▶ Task objective
Return each of the following records word for word, leaving out the pictures.

▶ Materials provided
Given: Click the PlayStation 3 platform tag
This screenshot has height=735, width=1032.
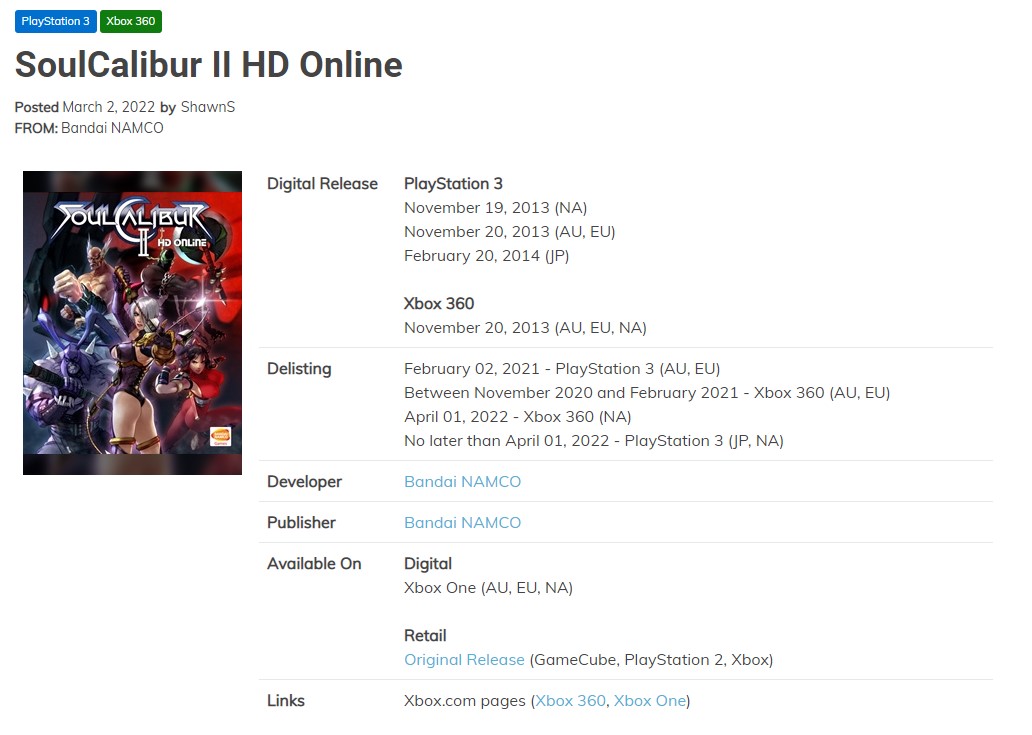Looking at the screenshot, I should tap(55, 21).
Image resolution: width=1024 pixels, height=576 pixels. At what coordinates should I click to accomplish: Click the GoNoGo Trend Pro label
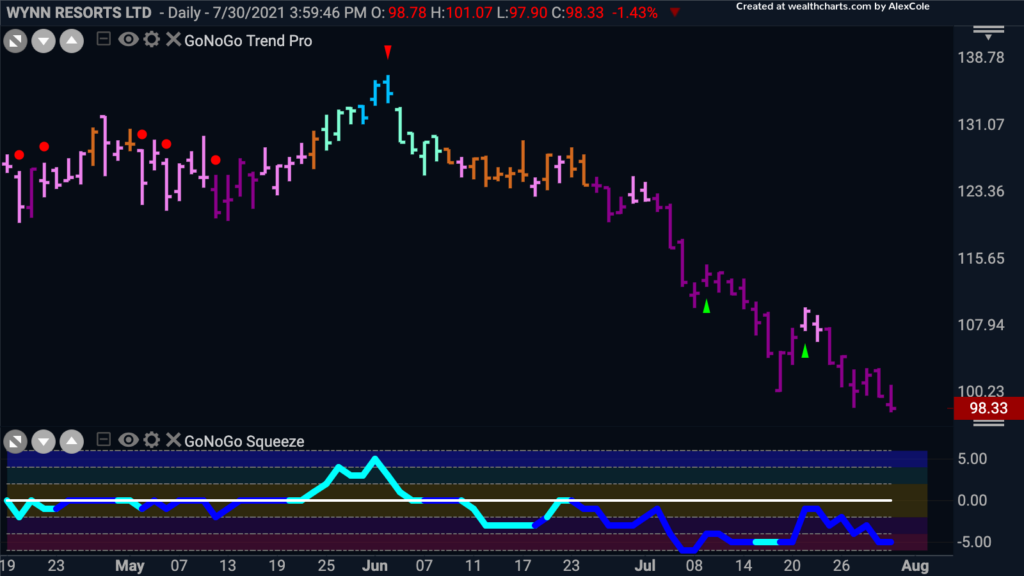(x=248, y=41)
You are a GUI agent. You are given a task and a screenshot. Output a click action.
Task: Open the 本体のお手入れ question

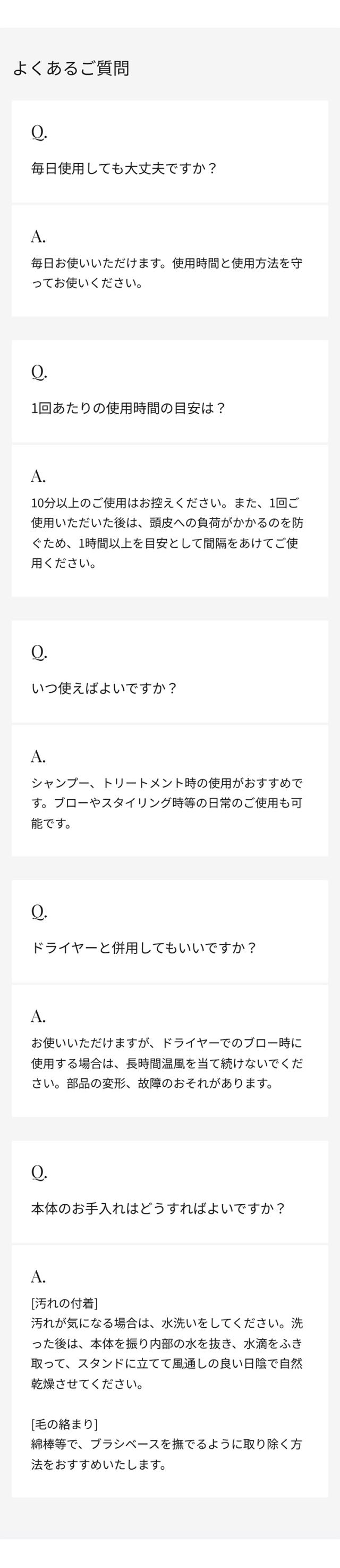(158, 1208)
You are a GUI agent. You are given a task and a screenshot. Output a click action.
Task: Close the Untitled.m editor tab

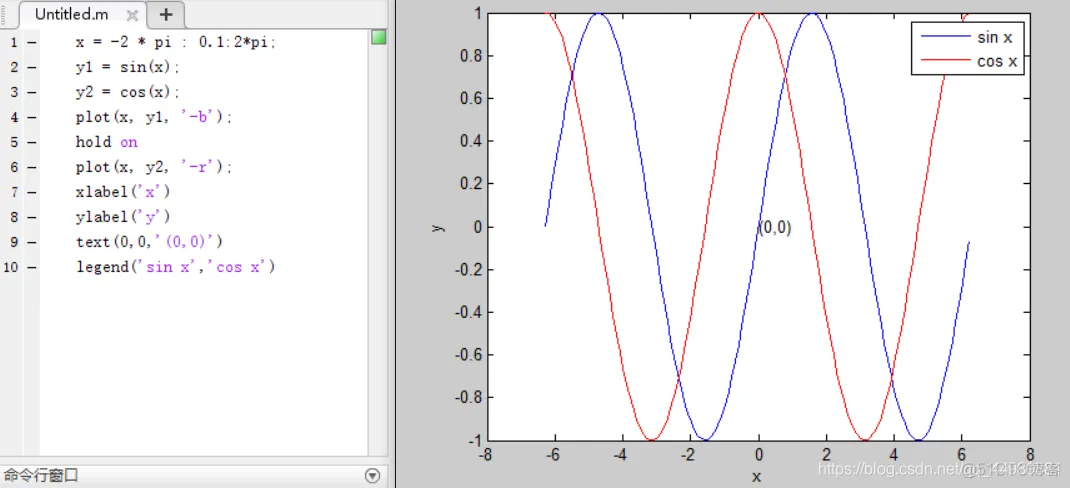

▶ Solution for this exercise
Given: Click the PlayStation 3 platform tag
This screenshot has height=735, width=1032.
Looking at the screenshot, I should tap(55, 21).
Image resolution: width=1024 pixels, height=576 pixels. At what coordinates should I click to accomplish: Click the GoNoGo Trend Pro label
(x=248, y=41)
You are a GUI agent. You are given a task and a screenshot. Output a click action.
Task: Open the 本体のお手入れ question

(158, 1208)
You are a GUI agent. You are given a task and a screenshot. Output a click action.
Task: Close the Untitled.m editor tab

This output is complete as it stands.